#### Instructions to follow
Should any entry seem unclear, still set it down exactly as given, along with all the others.

◆ ◆ ◆ ◆ ◆ ◆ ◆

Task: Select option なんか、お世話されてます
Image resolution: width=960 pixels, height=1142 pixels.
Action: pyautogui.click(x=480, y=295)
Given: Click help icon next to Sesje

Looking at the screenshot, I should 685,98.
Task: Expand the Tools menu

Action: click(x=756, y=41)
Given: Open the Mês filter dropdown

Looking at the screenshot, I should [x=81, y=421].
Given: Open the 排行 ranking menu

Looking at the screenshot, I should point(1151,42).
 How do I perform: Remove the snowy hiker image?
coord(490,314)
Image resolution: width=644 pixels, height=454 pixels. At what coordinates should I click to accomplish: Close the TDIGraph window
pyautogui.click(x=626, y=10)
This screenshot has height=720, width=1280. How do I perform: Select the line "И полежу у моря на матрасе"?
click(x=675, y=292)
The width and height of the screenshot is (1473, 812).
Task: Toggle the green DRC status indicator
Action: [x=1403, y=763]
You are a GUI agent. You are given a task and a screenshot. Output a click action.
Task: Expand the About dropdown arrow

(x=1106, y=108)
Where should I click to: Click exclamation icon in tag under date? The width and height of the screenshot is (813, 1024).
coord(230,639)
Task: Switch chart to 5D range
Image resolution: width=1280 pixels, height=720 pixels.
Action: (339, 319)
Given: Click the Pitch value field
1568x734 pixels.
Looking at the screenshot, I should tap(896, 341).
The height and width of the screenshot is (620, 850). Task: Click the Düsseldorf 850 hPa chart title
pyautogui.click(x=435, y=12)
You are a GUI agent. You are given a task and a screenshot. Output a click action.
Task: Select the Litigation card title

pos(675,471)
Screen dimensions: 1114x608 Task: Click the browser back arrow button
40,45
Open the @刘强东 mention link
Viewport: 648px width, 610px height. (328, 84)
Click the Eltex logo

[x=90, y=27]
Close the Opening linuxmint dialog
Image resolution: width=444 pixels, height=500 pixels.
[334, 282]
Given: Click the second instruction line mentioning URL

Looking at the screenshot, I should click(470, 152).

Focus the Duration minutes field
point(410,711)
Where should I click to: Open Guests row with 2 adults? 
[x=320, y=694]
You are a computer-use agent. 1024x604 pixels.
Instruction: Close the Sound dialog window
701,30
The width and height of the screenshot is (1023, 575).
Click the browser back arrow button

◆ ◆ ◆ ◆ ◆ ◆ ◆

#### Solution to this task
Task: Select option なんか、お世話されてます
Image resolution: width=960 pixels, height=1142 pixels.
Action: pyautogui.click(x=480, y=295)
Given: Click help icon next to Sesje

Looking at the screenshot, I should 685,98.
Task: Expand the Tools menu

Action: click(x=756, y=41)
Given: Open the Mês filter dropdown

Looking at the screenshot, I should [x=81, y=421].
Given: Open the 排行 ranking menu

Looking at the screenshot, I should point(1151,42).
 How do I perform: Remove the snowy hiker image?
coord(490,314)
Image resolution: width=644 pixels, height=454 pixels. At what coordinates should I click to accomplish: Close the TDIGraph window
pyautogui.click(x=626, y=10)
This screenshot has height=720, width=1280. How do I perform: Select the line "И полежу у моря на матрасе"?
click(x=675, y=292)
The width and height of the screenshot is (1473, 812).
Task: Toggle the green DRC status indicator
Action: [x=1403, y=763]
You are a GUI agent. You are given a task and a screenshot. Output a click action.
Task: Expand the About dropdown arrow

(x=1106, y=108)
Where should I click to: Click exclamation icon in tag under date? The width and height of the screenshot is (813, 1024).
coord(230,639)
Task: Switch chart to 5D range
Image resolution: width=1280 pixels, height=720 pixels.
Action: (339, 319)
Given: Click the Pitch value field
1568x734 pixels.
Looking at the screenshot, I should tap(896, 341).
The height and width of the screenshot is (620, 850). Task: Click the Düsseldorf 850 hPa chart title
pyautogui.click(x=435, y=12)
You are a GUI agent. You are given a task and a screenshot. Output a click action.
Task: Select the Litigation card title

pos(675,471)
Screen dimensions: 1114x608 Task: Click the browser back arrow button
40,45
Open the @刘强东 mention link
Viewport: 648px width, 610px height. (328, 84)
Click the Eltex logo

[x=90, y=27]
Close the Opening linuxmint dialog
Image resolution: width=444 pixels, height=500 pixels.
[334, 282]
Given: Click the second instruction line mentioning URL

Looking at the screenshot, I should click(470, 152).

Focus the Duration minutes field
point(410,711)
Where should I click to: Open Guests row with 2 adults? 
[x=320, y=694]
You are a computer-use agent. 1024x604 pixels.
Instruction: Close the Sound dialog window
701,30
The width and height of the screenshot is (1023, 575).
Click the browser back arrow button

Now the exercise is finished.